# Task to carry out
In the stretch of material from the line containing "Click the uncheck all items icon" through the end, change "uncheck" to "deselect", leave everything else as it is, and give back only those lines without the pictures.

Element and text position data
↓↓↓

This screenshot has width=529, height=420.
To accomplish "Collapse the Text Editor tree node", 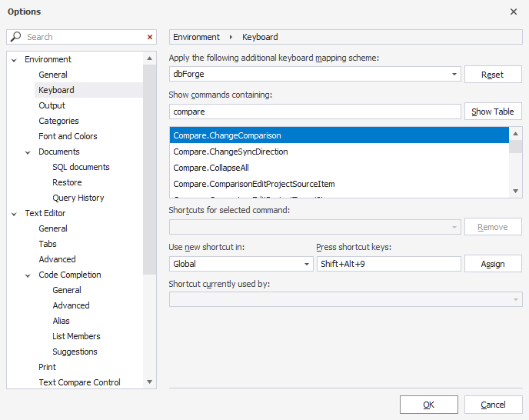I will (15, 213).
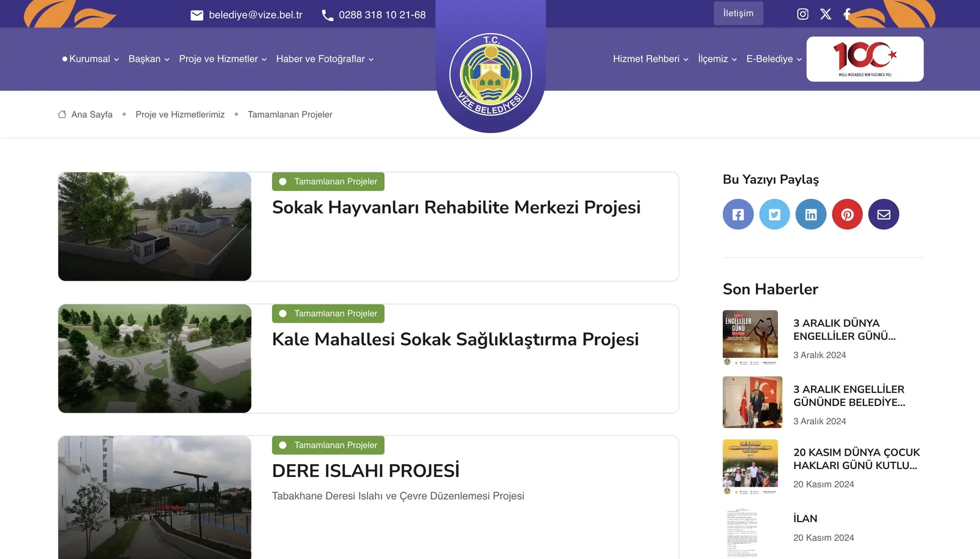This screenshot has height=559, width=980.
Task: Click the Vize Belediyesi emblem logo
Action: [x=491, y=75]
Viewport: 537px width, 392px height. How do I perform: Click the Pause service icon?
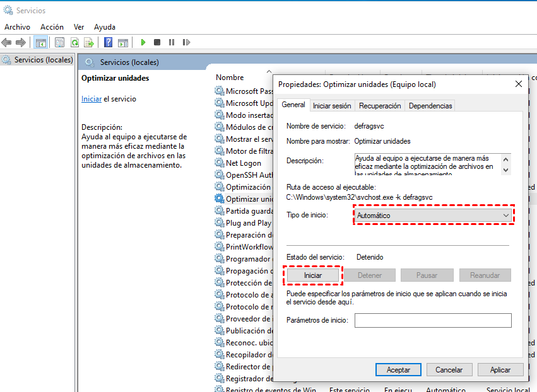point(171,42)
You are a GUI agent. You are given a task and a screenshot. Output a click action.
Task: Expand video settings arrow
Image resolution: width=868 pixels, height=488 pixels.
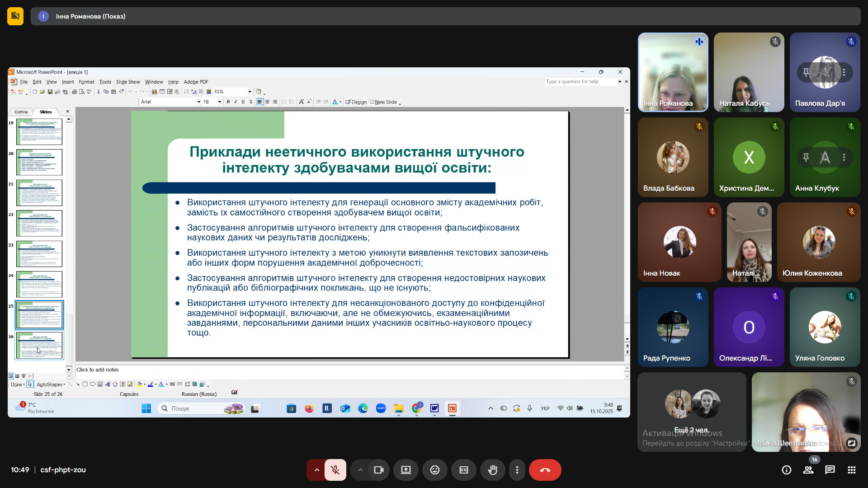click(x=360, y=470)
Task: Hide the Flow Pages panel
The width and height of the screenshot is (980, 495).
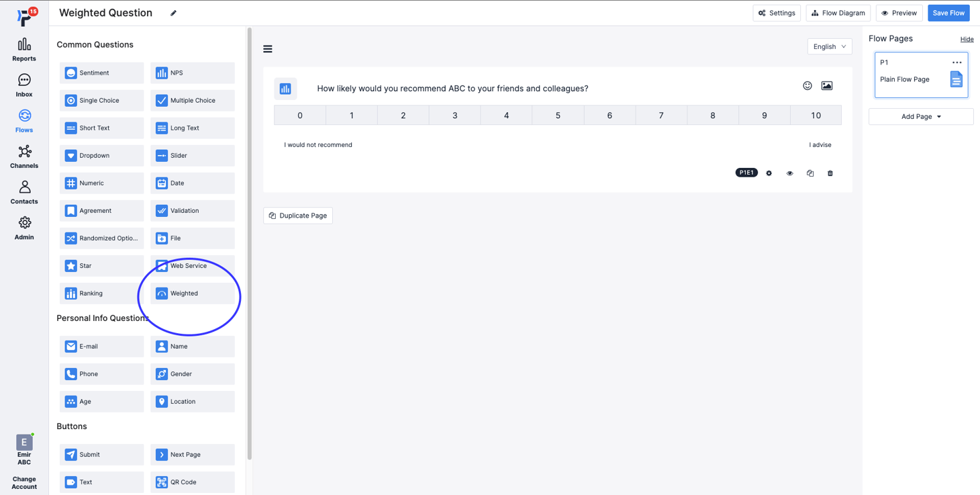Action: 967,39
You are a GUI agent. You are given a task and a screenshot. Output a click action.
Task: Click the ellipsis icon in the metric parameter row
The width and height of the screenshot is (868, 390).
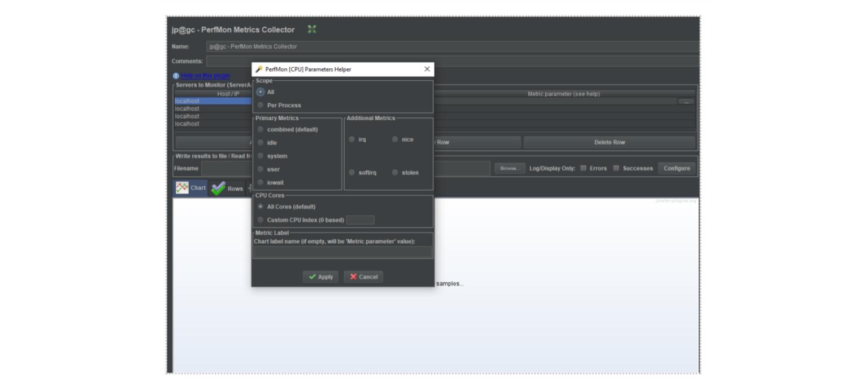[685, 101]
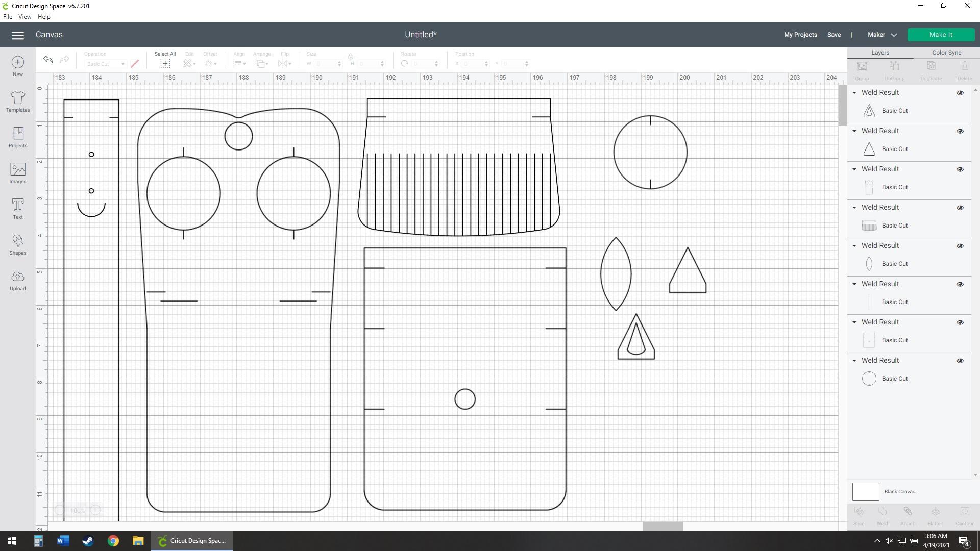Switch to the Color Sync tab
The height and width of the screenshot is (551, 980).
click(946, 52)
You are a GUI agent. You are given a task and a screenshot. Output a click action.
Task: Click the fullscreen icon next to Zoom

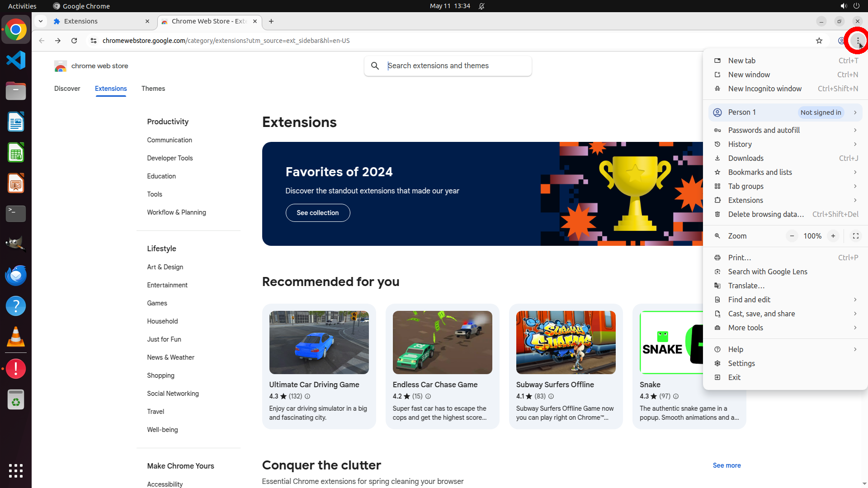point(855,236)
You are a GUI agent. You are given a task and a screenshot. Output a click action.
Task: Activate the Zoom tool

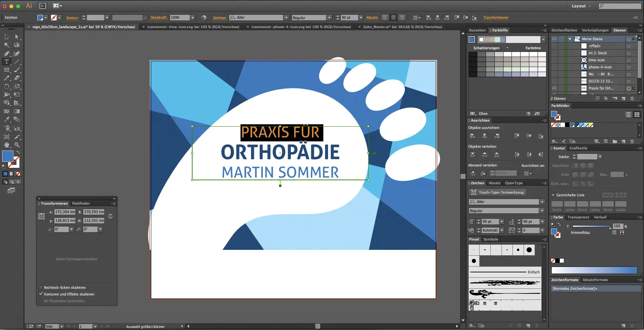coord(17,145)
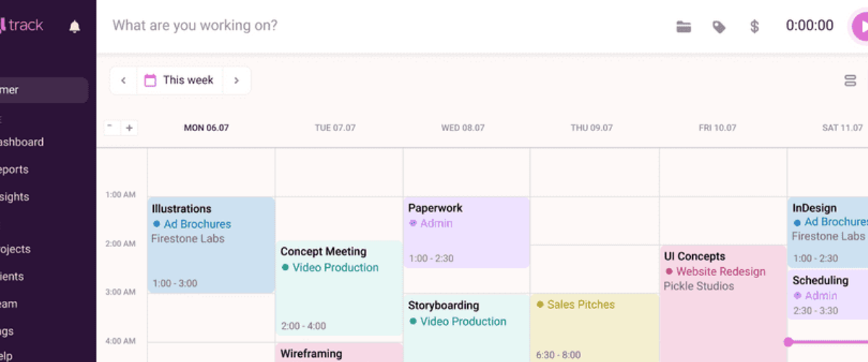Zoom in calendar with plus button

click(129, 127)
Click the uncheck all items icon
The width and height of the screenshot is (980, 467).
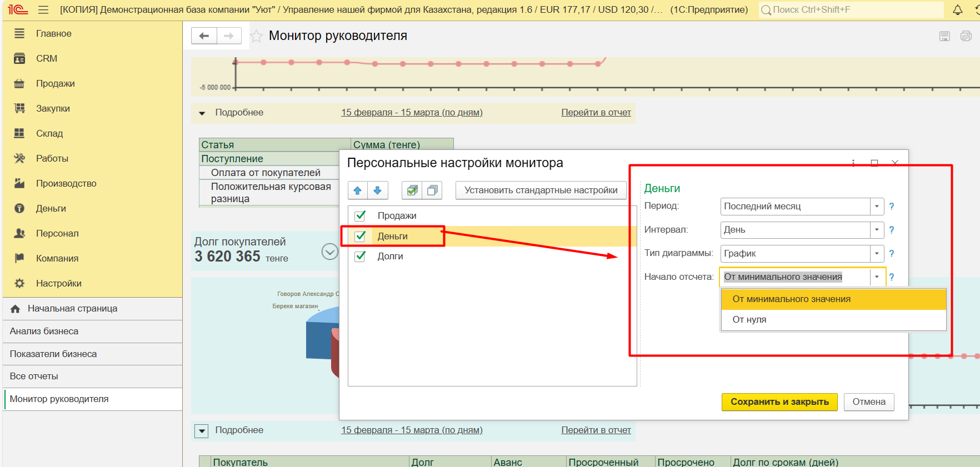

↑↑↑

# Answer for the task
Click the deselect all items icon
The width and height of the screenshot is (980, 467).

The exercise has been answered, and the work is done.